#' @title Calculate portfolio weights for Garlappi model 1.2.2-1.2.3
#'
#' @description Calculate portfolio weights for Garlappi model 1.2.2-1.2.3: Uncertainty about expected returns
#' estimated jointly for all assets and subgroups thereof.
#'
#'
#' @param mu, list of vectors of mus for portfolio subsets
#' @param Sigma, overall covariance matrix
#' @param gamma optional, coefficient of risk aversion
#' @param epsilon, list of coefficients of parameter uncertainty for each subset of parameters defined by mu
#' @param rf optional, should the case with or without the risk-free rate be calculated (only for one PU parameter)
#'
#' @return output of function:
#' - vector of optimal weights given PU
#' - sturb: by how much is investment in the optimal portfolio reduced (epsilon vs Sharpe ratio of the other portfolio)
#'
#' @examples
#' require(xts)
#' data(X)
#' mu_in <- list(mu1=colMeans(X[,1:4]),mu2=colMeans(X[,5:7]))

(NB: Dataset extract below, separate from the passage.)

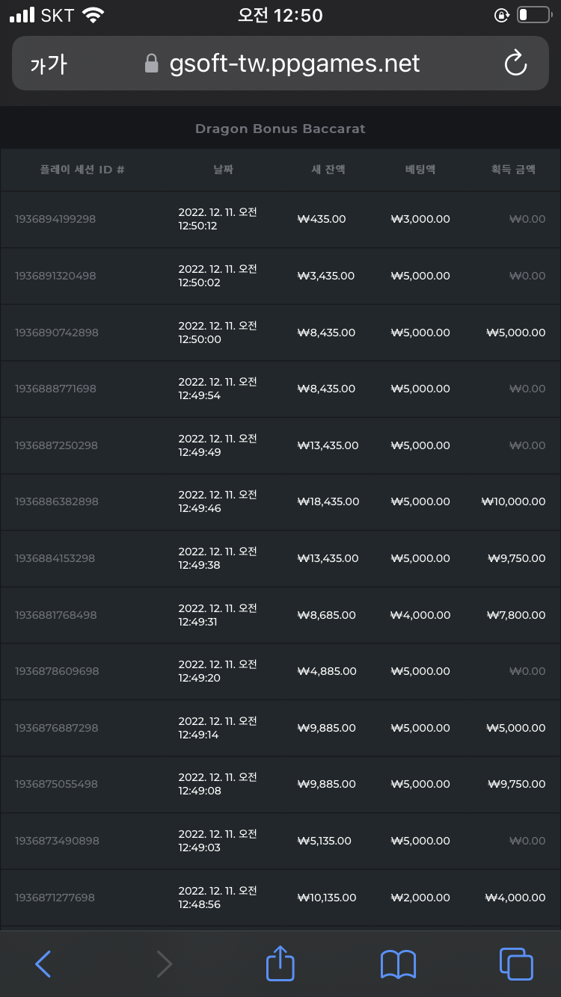The image size is (561, 997).
Task: Tap the Dragon Bonus Baccarat title
Action: tap(281, 129)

#' Sigma_in <- cov(X[,1:7])
#' gamma <- 3
#'
#' ## First calculate the tangency portfolio for the first 4 assets without parameter uncertainty
#'
#' round(c(1/gamma*.mpinv(Sigma_in[1:4,1:4])%*%mu_in[[1]]),4)
#' # Then do it using the function
#' round(glPF(mu=mu_in[1],Sigma=Sigma_in[1:4,1:4],gamma=gamma,epsilon=list(eps1=0),rf=TRUE)$w,4)
#' # Now, we allow for parameter uncertainty for all 4 assets together
#' round(glPF(mu=mu_in[[1]],Sigma=Sigma_in[1:4,1:4],gamma=gamma,epsilon=list(eps1=0.1),rf=TRUE)$w,4)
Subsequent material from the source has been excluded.